Among the lines below, return each one that contains the word "profile".
==== Study material ====
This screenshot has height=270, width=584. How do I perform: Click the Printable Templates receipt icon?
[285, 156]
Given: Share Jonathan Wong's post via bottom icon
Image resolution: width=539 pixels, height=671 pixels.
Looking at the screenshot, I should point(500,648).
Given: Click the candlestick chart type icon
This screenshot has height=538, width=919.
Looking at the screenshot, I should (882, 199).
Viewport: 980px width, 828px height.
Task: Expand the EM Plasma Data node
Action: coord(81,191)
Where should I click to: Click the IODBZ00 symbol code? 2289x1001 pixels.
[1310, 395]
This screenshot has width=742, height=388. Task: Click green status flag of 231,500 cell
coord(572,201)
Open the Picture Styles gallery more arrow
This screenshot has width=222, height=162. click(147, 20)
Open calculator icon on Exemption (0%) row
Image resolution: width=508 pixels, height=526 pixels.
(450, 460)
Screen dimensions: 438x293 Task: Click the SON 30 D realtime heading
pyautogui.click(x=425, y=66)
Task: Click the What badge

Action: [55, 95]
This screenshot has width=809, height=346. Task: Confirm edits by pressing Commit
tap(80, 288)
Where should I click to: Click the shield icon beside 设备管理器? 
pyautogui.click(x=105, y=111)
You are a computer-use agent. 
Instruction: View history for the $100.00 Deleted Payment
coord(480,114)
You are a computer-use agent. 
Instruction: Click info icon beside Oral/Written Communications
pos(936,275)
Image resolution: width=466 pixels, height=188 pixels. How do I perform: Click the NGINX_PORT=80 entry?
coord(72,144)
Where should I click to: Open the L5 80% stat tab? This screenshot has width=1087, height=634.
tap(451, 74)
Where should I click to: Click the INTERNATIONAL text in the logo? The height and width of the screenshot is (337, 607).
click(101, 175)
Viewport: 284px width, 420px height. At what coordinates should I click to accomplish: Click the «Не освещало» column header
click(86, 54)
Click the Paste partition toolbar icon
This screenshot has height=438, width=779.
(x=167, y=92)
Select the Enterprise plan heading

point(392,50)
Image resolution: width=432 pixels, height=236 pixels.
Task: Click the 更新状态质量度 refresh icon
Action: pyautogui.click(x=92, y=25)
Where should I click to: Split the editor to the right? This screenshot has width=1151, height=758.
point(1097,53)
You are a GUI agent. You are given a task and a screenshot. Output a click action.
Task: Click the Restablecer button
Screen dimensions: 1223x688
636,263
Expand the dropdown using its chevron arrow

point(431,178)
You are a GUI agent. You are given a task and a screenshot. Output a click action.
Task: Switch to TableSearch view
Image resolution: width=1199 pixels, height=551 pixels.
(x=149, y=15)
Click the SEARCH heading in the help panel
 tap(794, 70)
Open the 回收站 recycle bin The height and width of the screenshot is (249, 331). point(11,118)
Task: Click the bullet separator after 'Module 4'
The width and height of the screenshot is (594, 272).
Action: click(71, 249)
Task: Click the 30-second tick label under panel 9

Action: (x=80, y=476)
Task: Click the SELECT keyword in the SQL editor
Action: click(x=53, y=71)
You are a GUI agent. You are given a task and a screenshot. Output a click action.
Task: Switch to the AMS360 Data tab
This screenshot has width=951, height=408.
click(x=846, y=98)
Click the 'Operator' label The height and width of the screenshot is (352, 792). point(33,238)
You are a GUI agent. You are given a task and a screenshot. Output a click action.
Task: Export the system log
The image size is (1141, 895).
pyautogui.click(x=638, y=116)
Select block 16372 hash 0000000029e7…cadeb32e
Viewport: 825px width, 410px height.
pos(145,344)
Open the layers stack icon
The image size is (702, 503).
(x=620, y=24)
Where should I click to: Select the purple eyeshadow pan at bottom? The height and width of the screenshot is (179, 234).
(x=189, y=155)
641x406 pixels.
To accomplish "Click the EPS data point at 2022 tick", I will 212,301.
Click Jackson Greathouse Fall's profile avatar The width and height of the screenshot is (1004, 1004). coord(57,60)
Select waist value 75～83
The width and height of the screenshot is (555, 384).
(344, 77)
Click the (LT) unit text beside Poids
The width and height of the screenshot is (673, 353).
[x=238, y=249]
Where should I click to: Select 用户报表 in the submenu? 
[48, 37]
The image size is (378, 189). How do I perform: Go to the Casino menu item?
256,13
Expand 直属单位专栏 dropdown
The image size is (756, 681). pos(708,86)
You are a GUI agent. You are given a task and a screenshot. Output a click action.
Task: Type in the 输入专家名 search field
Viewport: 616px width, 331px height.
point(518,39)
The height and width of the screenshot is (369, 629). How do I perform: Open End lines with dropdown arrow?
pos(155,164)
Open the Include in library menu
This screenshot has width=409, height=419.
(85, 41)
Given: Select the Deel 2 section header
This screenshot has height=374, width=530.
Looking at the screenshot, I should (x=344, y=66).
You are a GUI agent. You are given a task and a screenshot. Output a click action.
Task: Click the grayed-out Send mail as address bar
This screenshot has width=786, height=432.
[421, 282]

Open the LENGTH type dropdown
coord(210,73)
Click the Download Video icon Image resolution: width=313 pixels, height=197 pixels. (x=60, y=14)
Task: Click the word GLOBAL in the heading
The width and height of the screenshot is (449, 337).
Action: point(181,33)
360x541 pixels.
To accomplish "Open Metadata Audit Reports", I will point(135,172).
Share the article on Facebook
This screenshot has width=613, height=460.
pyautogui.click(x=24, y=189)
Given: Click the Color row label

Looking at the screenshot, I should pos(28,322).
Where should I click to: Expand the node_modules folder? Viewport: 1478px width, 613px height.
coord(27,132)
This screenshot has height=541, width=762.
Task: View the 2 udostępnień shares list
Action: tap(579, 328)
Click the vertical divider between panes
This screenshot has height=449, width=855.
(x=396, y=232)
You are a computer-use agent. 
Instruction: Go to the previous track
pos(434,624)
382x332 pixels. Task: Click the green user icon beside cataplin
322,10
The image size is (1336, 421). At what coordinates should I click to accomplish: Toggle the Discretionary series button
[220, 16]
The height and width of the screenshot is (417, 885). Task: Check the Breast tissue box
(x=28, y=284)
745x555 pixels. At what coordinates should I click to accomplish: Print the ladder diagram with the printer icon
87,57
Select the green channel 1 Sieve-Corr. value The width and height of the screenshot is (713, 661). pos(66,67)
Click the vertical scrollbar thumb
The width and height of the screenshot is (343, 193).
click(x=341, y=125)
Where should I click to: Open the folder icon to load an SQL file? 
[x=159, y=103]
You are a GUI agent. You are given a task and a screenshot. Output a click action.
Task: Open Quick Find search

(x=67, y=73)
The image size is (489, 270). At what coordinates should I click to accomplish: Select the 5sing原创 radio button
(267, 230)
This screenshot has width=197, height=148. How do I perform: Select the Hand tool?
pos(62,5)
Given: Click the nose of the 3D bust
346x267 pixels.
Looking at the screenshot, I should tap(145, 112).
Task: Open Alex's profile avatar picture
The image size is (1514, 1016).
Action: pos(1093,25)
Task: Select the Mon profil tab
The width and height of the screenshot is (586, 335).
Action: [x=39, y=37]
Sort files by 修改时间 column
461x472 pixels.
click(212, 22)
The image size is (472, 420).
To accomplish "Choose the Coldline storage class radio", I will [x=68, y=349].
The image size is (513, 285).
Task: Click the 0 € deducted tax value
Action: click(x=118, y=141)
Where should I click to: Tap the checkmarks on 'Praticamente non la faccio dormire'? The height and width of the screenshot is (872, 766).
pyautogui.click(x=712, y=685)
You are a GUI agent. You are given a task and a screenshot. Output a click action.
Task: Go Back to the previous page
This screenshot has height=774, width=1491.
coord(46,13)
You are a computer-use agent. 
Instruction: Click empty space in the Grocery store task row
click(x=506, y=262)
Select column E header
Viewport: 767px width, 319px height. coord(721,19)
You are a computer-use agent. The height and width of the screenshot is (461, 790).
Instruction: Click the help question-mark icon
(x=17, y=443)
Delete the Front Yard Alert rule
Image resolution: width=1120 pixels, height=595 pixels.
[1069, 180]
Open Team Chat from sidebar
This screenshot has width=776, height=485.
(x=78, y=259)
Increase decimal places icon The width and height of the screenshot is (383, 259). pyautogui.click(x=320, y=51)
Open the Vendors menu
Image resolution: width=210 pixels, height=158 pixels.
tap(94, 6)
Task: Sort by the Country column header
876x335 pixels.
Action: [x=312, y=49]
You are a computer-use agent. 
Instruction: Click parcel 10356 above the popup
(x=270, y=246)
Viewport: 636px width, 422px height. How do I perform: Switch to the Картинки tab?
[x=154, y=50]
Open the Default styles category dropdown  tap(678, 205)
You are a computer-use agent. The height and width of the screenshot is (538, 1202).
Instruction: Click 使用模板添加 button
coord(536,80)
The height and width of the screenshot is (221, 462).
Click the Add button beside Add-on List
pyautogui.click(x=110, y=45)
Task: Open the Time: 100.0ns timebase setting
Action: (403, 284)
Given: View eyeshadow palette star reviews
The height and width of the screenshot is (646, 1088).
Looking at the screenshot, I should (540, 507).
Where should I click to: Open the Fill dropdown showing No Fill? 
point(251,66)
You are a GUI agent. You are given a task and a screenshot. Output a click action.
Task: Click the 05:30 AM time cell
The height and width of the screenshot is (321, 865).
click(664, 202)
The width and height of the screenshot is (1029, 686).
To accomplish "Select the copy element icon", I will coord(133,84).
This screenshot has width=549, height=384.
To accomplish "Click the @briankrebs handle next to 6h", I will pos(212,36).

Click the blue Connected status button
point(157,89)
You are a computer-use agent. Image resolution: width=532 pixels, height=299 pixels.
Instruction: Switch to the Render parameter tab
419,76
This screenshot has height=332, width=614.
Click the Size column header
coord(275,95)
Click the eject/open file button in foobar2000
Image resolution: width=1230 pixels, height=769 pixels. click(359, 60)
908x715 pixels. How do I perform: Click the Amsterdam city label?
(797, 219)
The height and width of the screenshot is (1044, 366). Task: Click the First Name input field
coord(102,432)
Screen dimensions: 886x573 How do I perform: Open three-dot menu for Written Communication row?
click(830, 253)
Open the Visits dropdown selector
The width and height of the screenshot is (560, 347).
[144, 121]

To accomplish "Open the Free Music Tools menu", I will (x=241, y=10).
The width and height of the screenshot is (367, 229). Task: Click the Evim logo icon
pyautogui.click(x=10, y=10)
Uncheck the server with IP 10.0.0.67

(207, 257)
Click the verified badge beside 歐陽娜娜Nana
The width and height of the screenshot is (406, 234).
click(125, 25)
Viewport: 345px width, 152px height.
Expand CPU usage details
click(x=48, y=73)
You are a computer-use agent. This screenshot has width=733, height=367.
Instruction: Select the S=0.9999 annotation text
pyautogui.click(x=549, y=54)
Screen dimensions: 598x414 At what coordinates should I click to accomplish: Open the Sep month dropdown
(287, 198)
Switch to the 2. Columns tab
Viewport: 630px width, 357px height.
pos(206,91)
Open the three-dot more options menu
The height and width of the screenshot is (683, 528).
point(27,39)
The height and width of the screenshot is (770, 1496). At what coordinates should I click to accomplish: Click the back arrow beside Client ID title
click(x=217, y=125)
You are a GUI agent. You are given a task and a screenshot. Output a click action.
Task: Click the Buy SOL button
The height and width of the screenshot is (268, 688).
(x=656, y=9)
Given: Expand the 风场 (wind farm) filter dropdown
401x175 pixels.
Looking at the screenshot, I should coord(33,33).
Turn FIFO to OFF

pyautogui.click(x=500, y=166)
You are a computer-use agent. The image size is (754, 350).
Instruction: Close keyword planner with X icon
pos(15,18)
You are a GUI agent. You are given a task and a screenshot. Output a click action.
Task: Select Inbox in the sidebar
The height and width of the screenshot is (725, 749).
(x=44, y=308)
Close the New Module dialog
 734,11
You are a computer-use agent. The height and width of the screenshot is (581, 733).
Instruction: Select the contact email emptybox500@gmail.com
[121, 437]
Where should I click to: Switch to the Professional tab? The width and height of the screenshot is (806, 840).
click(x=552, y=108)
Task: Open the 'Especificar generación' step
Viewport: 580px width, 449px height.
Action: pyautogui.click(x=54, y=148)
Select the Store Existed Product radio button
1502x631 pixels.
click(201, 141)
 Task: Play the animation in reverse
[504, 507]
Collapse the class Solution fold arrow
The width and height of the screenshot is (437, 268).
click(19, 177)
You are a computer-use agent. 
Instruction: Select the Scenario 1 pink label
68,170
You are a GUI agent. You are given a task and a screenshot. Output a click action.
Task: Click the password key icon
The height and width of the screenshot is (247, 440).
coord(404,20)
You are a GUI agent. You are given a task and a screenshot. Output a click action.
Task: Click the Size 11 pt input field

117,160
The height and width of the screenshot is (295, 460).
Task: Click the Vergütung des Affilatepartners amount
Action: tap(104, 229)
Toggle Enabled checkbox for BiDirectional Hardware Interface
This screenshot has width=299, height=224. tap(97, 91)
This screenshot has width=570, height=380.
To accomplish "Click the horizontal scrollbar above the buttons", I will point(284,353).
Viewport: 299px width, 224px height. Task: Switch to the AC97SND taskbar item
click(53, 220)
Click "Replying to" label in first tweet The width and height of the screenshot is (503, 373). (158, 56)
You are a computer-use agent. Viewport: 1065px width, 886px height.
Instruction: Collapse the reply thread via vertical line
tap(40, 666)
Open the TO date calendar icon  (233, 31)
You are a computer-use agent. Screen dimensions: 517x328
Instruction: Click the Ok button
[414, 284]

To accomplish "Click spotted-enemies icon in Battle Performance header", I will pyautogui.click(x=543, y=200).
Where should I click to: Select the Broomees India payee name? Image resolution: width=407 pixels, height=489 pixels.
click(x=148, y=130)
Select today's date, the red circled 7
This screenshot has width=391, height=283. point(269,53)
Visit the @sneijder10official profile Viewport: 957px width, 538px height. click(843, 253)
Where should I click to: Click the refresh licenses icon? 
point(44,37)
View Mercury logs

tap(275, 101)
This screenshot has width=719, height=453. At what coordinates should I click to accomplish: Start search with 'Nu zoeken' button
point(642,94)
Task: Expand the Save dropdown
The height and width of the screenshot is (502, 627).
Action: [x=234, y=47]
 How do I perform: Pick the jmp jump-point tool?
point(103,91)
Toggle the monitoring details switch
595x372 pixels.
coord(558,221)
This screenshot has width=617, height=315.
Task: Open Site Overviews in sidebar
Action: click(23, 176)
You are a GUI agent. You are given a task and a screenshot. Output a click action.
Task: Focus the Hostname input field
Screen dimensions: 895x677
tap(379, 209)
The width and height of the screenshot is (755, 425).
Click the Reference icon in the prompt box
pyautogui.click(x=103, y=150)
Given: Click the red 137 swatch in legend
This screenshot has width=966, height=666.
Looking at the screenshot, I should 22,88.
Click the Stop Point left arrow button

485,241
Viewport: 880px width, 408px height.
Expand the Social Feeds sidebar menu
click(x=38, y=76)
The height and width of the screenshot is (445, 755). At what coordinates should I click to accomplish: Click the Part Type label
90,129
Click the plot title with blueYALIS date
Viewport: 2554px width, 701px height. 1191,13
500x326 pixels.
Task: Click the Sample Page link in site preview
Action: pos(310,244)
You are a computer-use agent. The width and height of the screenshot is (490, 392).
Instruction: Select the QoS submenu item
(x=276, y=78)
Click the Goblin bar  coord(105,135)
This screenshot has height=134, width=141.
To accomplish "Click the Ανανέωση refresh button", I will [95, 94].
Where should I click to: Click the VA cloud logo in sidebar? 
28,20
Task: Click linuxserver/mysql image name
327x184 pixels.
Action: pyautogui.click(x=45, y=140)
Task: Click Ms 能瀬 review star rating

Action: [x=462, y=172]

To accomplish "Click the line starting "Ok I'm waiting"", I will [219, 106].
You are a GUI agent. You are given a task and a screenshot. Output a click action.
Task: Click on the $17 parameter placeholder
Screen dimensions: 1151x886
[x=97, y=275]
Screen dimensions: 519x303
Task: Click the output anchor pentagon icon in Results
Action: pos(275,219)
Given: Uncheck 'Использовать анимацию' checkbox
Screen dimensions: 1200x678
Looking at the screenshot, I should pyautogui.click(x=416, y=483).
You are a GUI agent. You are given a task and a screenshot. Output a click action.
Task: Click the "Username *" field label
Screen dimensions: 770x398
====
Reply to the task
Click Jackson Greathouse Fall's profile avatar The width and height of the screenshot is (1004, 1004). coord(57,60)
Task: Open Alex's profile avatar picture
Visit the @sneijder10official profile Viewport: 957px width, 538px height. click(843, 253)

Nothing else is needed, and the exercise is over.